Нае, ехавший слева, подал голос:

– В самом деле, господин. Так будет лучше.

Пусть Нае за прошедший месяц сумел заслужить доверие Влада, но сейчас господину было как-то не по себе. В самой глубине сердца мерзкий голос не уставал повторять: «Вот сейчас твои слуги заманят тебя в лес и убьют там, чтобы завладеть твоими деньгами».

Куш возможным убийцам достался бы большой. Обе перемётные сумы Владова коня были туго набиты мешочками с золотыми и серебряными монетами – княжеской казной, которую Влад взял с собой, когда покинул Тырговиште, спасаясь от венгров.

Венгры, узнав, что турецкое войско уходит, двинулись в Румынию со всей возможной поспешностью, но Влад сейчас почему-то опасался не венгров.

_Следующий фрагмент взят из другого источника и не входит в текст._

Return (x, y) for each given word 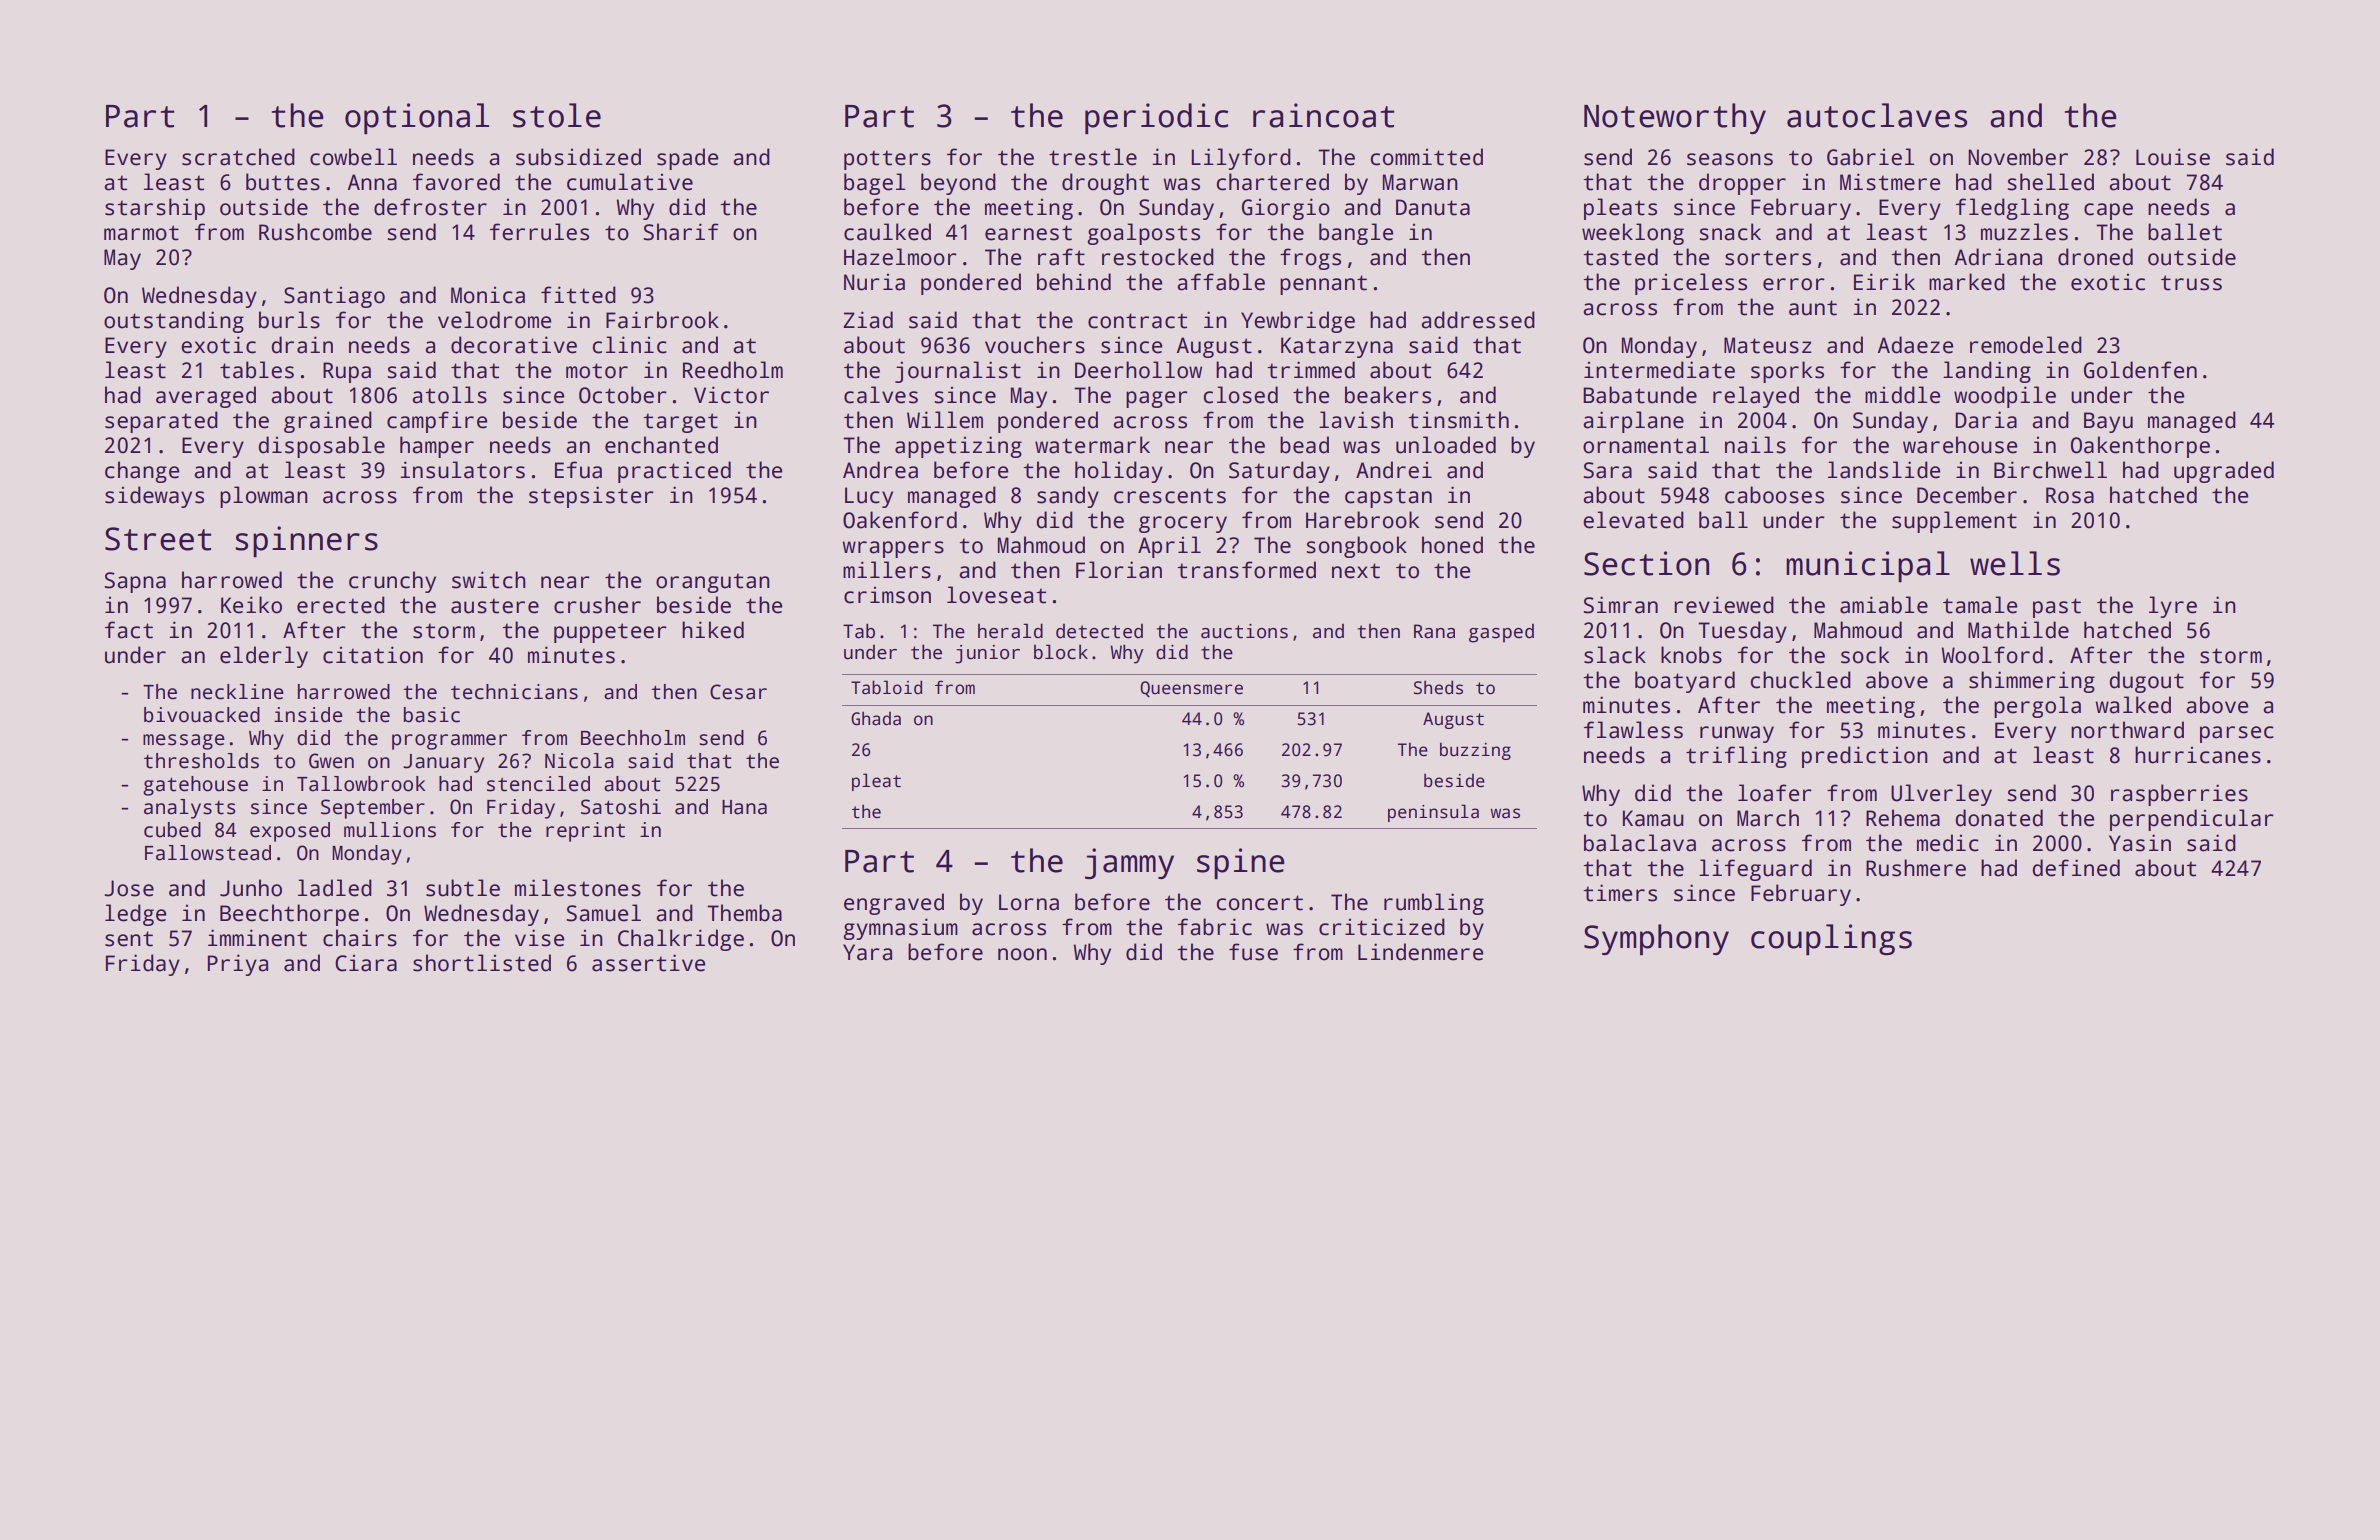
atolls (449, 395)
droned (2095, 257)
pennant (1323, 285)
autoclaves (1877, 115)
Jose (129, 888)
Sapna (135, 582)
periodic (1156, 119)
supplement (1954, 522)
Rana (1434, 631)
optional (417, 119)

«Почему Войко не хотел, чтобы ты ехал в Турцию? – продолжал мерзкий внутренний голос. – Войко знал, что если ты поедешь в Турцию, то казна достанется султану. Ведь в твоих перемётных сумах те самые пять тысяч золотом, которые ты собирался вручить Мурату как дань. Войко потому уговорил тебя довериться, что решил забрать золото себе».

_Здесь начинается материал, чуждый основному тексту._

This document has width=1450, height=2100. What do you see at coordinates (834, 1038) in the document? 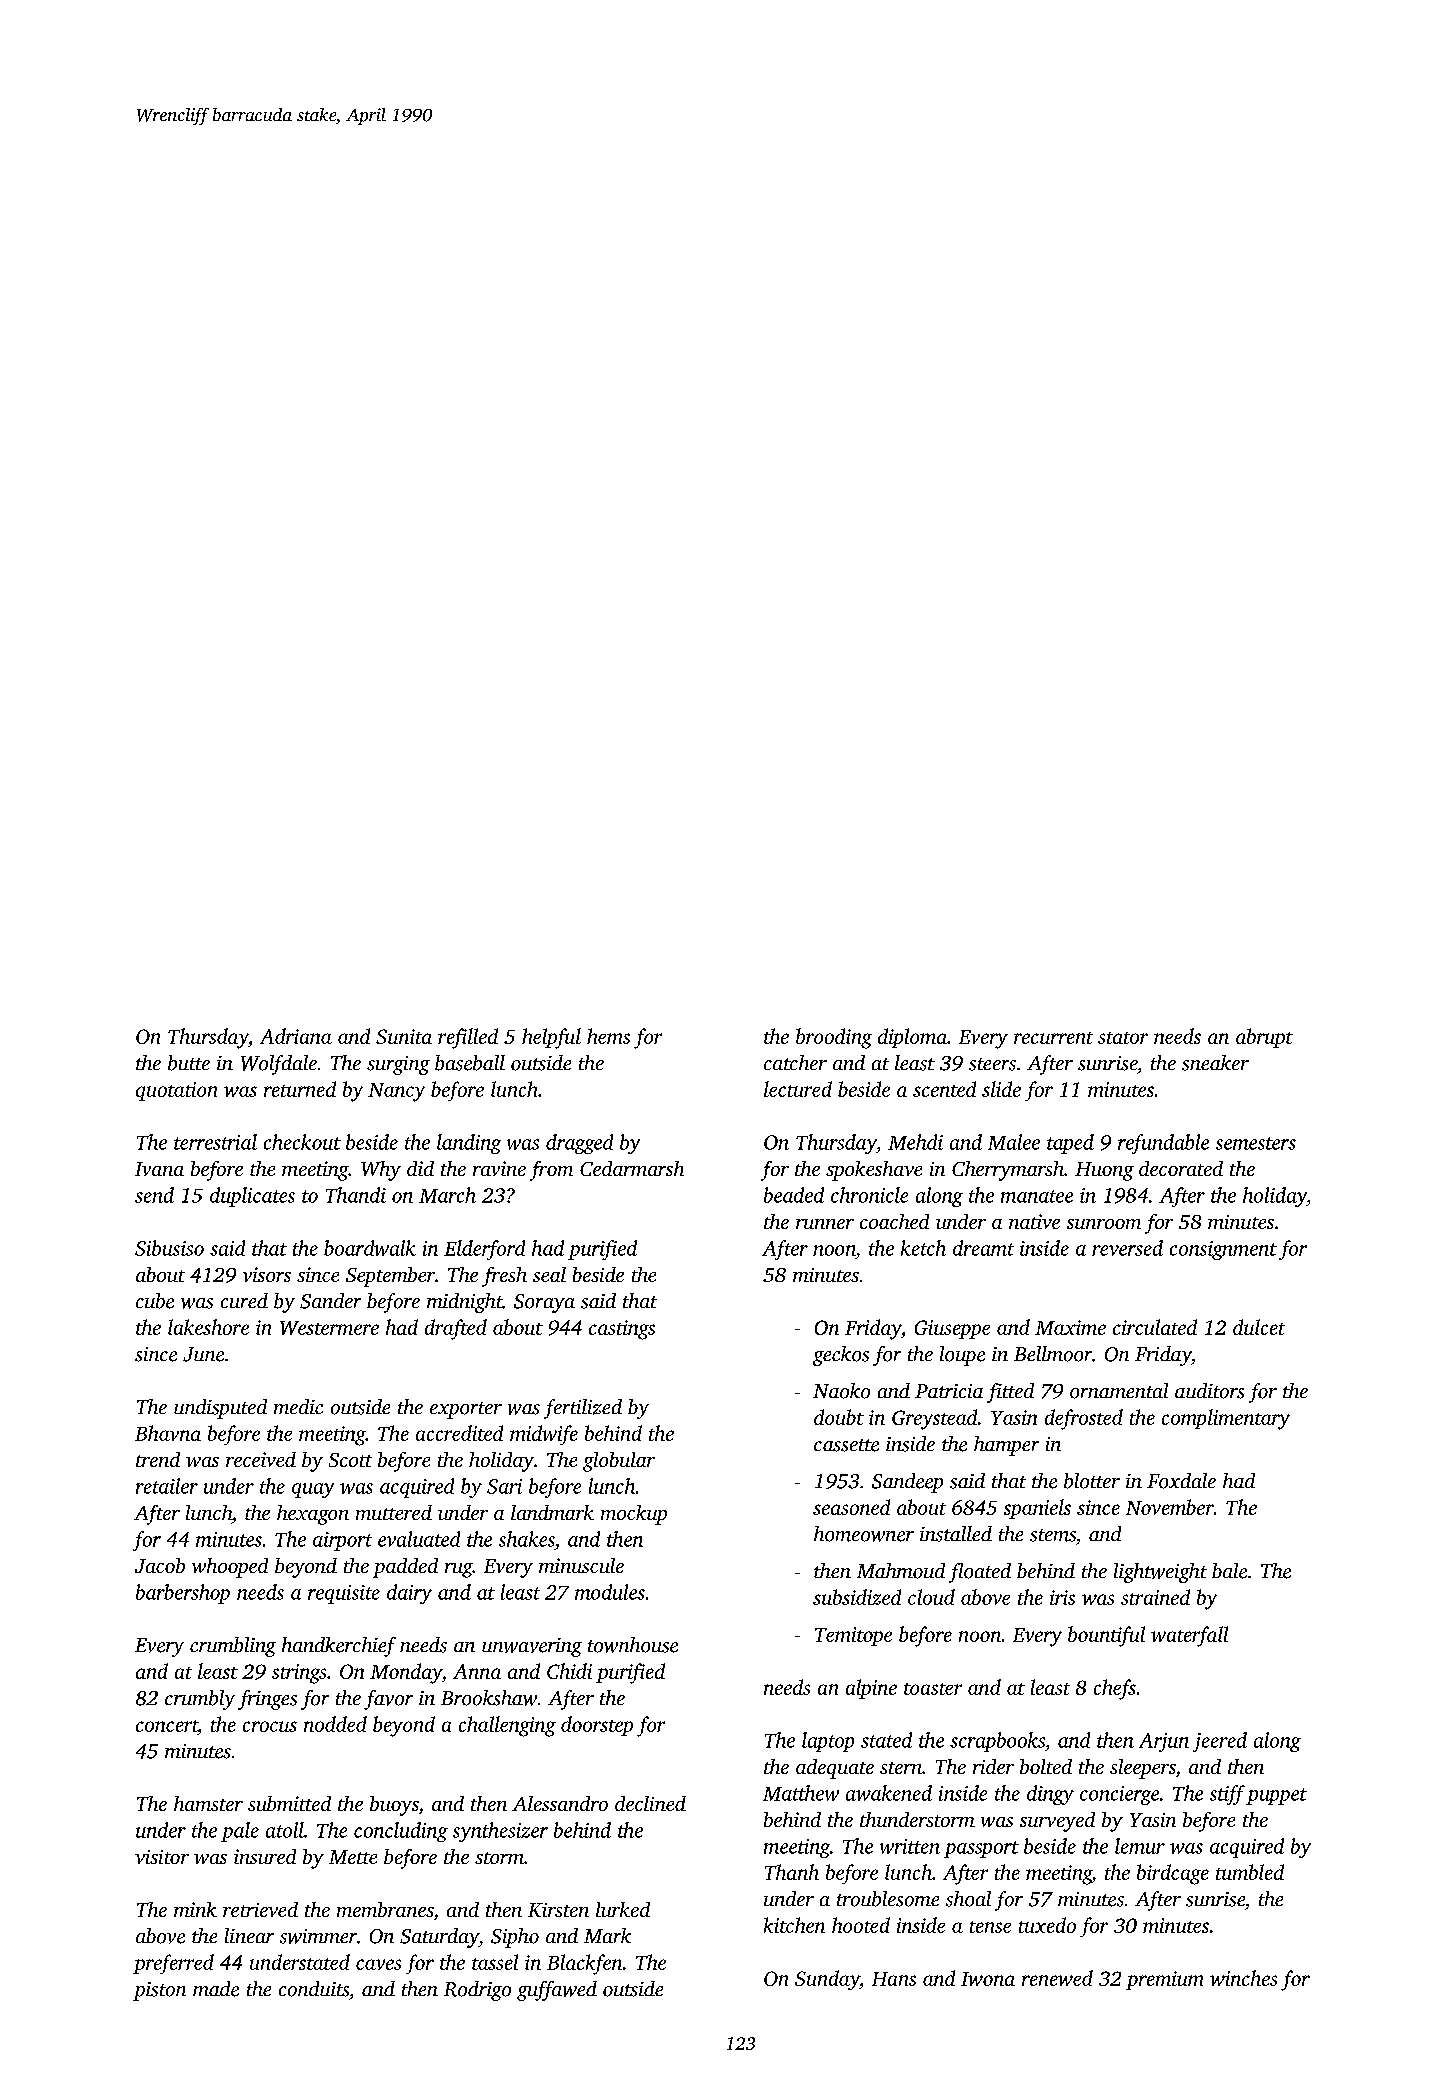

Сейчас Влад был закутан в длинный тёмный плащ и выглядел обычным путником, но слуги-то знали, что под плащом скрывается кольчуга, надетая поверх кафтана. На боку, разумеется, висел меч и всё же господин почему-то опасался своих слуг, не имевших доспеха, а вооружённых только для вида – ни Войко и Нае не умели толком пользоваться мечами.

«Пусть Войко крупнее меня, но если бы он вздумал напасть на меня, я бы его победил, – мысленно спорил Влад со своим недостойным страхом, угнездившимся в сердце. – Нае так вообще хлипкий. Одного удара хватит. Да и не собираются они на меня нападать. И убивать тем более не собираются».

«А вдруг, когда ты упражнялся в битве на мечах, Войко нарочно поддавался тебе? – продолжал шептать мерзкий голос. – Вот сейчас окажется, что он владеет мечом гораздо лучше, чем ты думал. И ты умрёшь. И твой труп будет брошен на растерзание лесным зверям, а неприкаянный дух останется бродить меж деревьями вплоть до конца времён. А значит, твоя месть Яношу и Владиславу останется неосуществлённой».

«Замолчи! – мысленно приказал Влад. – Рядом со мной не просто слуги, а лучшие слуги. Этим людям я верю. Я не стану подозревать их в измене как раз потому, что хочу осуществить свою месть. Ни одно большое дело не делается в одиночку. Если я перестану верить всем вокруг, то не смогу отомстить. А если не смогу отомстить, то мне и жить незачем. Пусть будет что будет, а веру в людей я не утрачу».

В лесу путешественники довольно скоро съехали с дороги и углубились в чащу. Коням стало идти проще, несмотря на то что им приходилось грудью проламывать лесные заросли. Наконец обнаружилась небольшая поляна, удобная для стоянки. Деревья, окружавшие её, ещё не вполне облетели. Кроны задерживали снег и дождь, поэтому под ними было сухо – пожухлая трава даже не заиндевела. Иней виднелся лишь на стеблях высокого бурьяна, разросшегося на середине поляны, но этот бурьян всё равно мог послужить хорошей разжишкой для костра.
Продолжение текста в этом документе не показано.